# SOURCE RECORDS
=== Begin Enclosure ===

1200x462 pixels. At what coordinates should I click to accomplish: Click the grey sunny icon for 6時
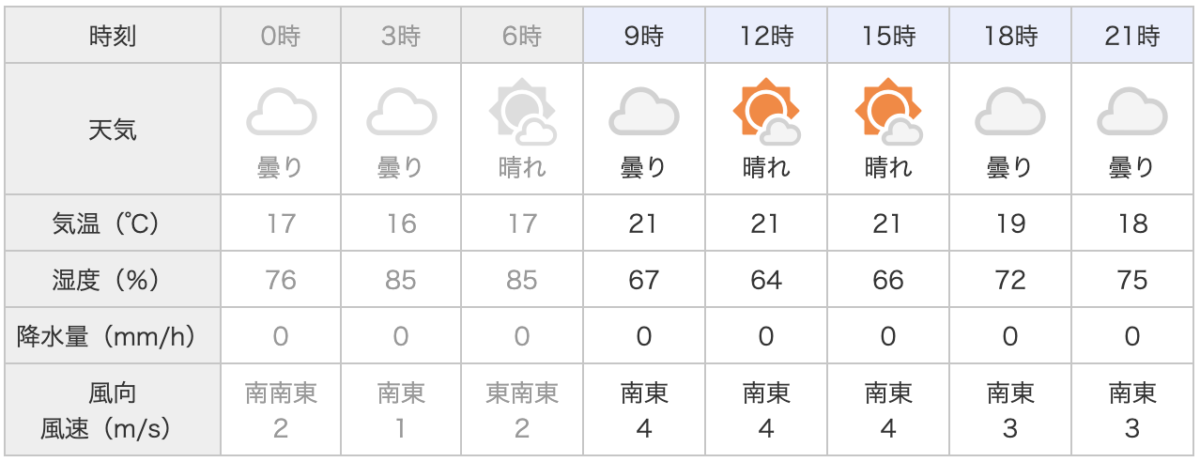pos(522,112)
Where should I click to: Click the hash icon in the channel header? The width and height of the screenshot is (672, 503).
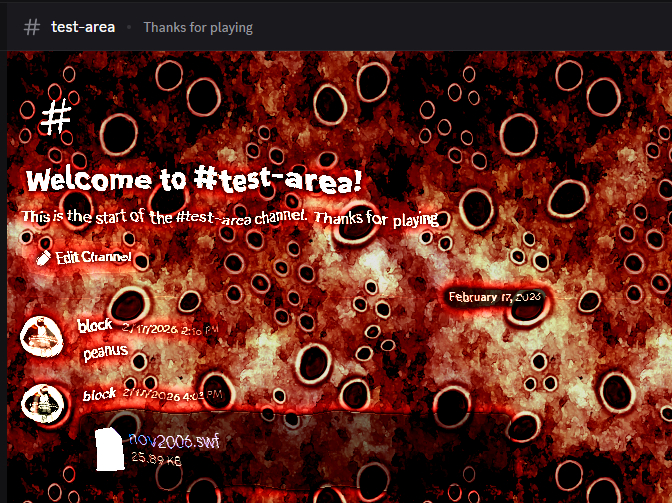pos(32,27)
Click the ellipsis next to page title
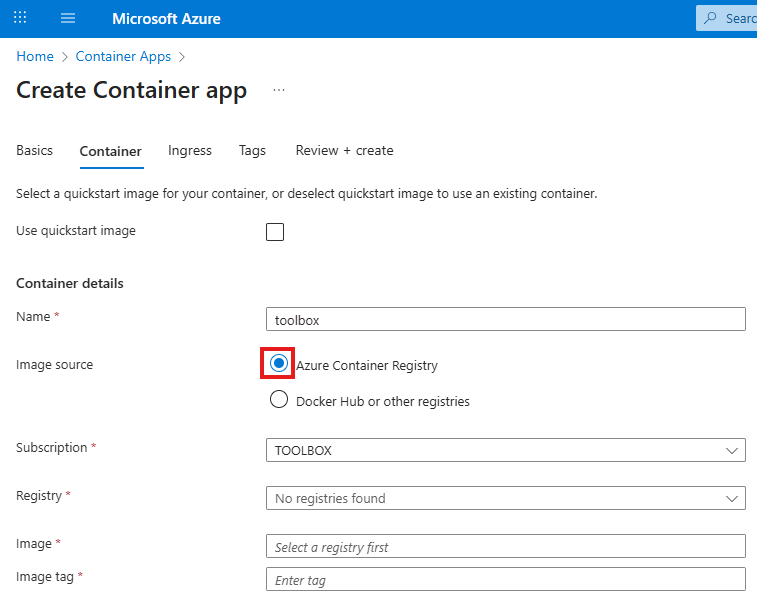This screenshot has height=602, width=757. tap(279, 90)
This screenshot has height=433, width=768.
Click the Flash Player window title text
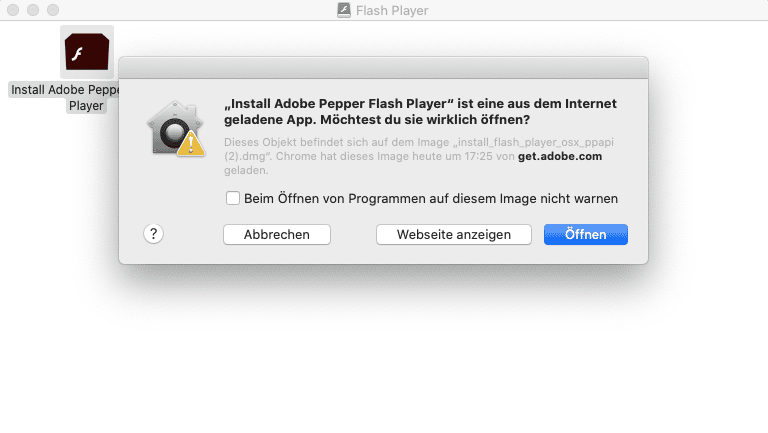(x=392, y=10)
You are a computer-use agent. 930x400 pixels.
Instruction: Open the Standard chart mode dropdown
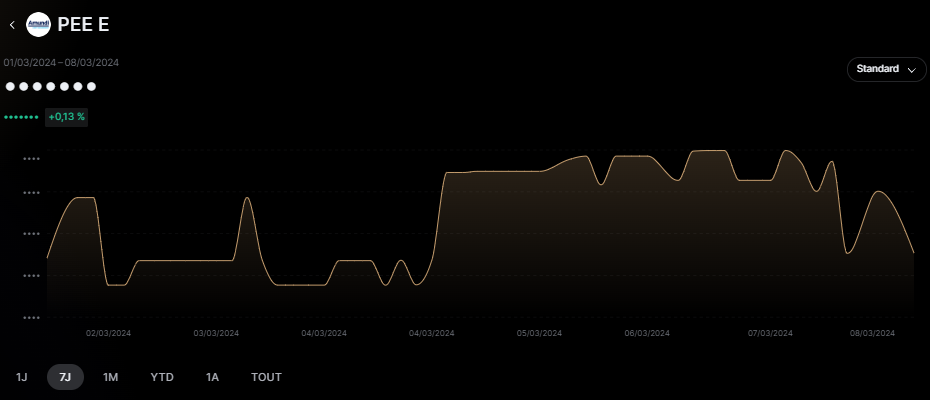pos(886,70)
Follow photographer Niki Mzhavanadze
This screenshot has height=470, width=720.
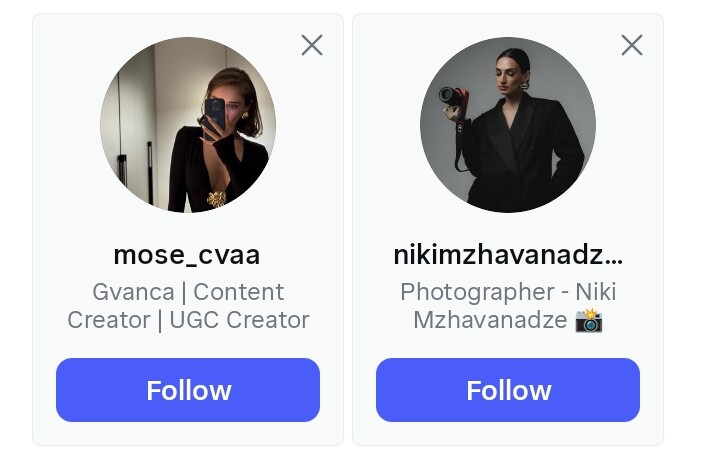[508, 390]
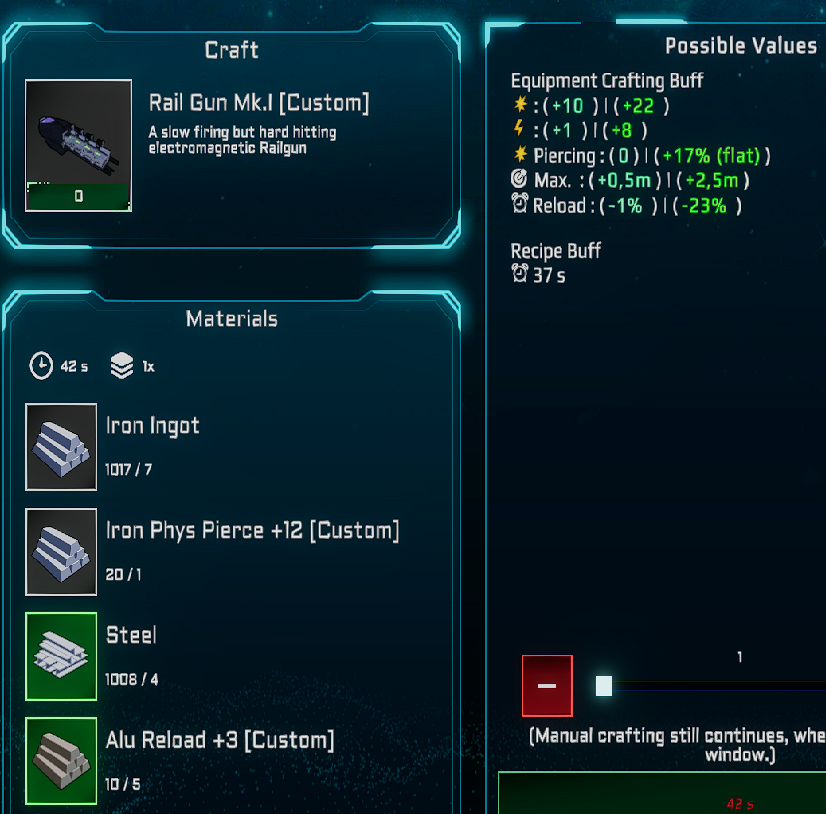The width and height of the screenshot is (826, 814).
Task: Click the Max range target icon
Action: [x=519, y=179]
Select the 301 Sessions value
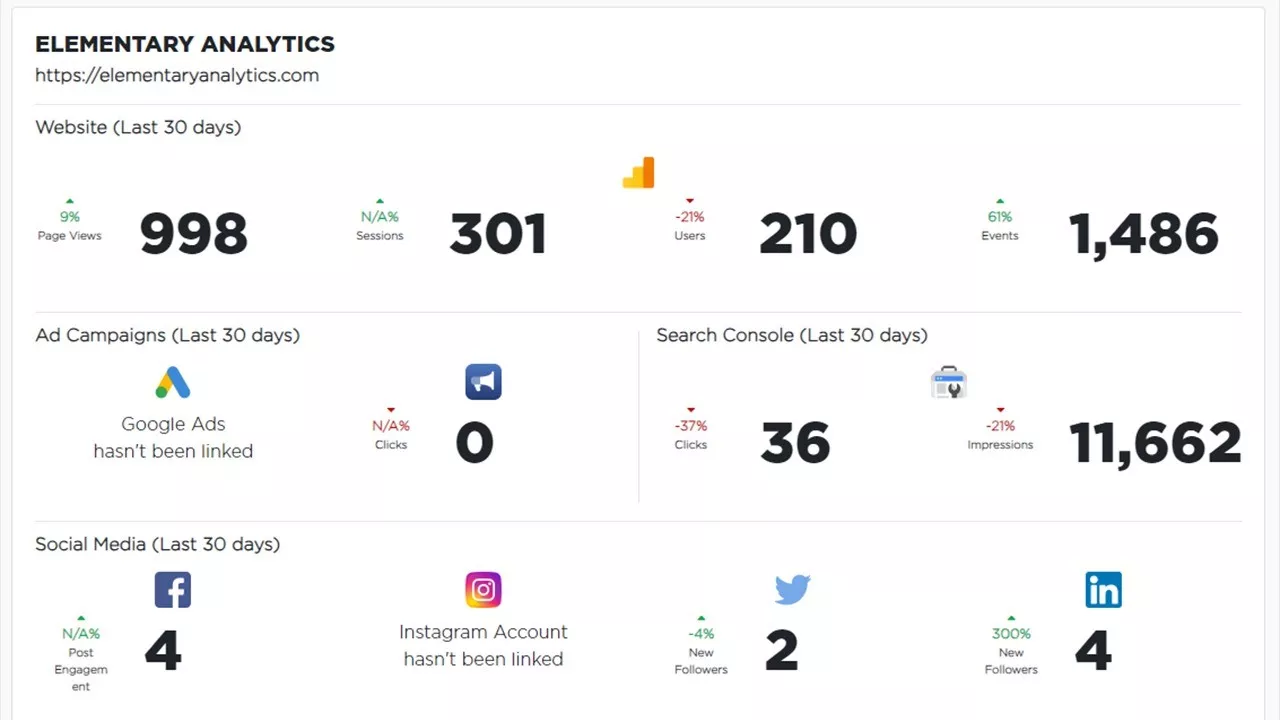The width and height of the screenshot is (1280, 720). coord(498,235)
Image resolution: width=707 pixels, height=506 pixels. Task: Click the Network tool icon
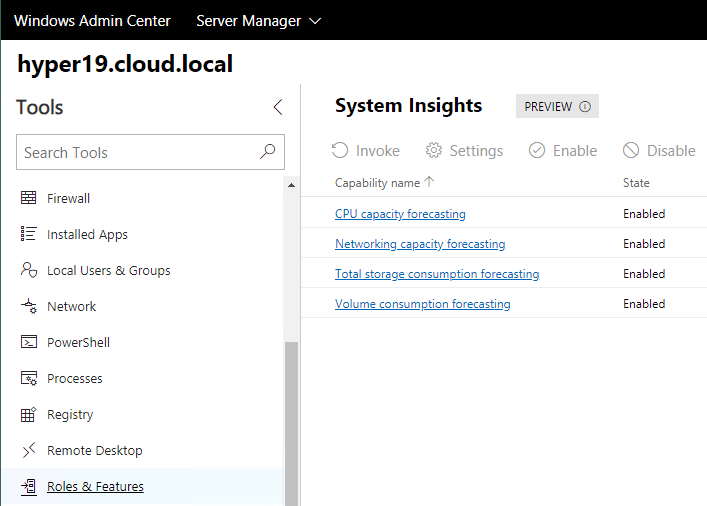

=== End Enclosure ===

# THE PROBLEM
Go back to the line containing "Select the 301 Sessions value" and output it and every line after it through the end of the records, exactly, but not the pictures.

# TASK OUTPUT
Select the 301 Sessions value
The width and height of the screenshot is (1280, 720). coord(498,235)
Image resolution: width=707 pixels, height=506 pixels. Task: Click the Network tool icon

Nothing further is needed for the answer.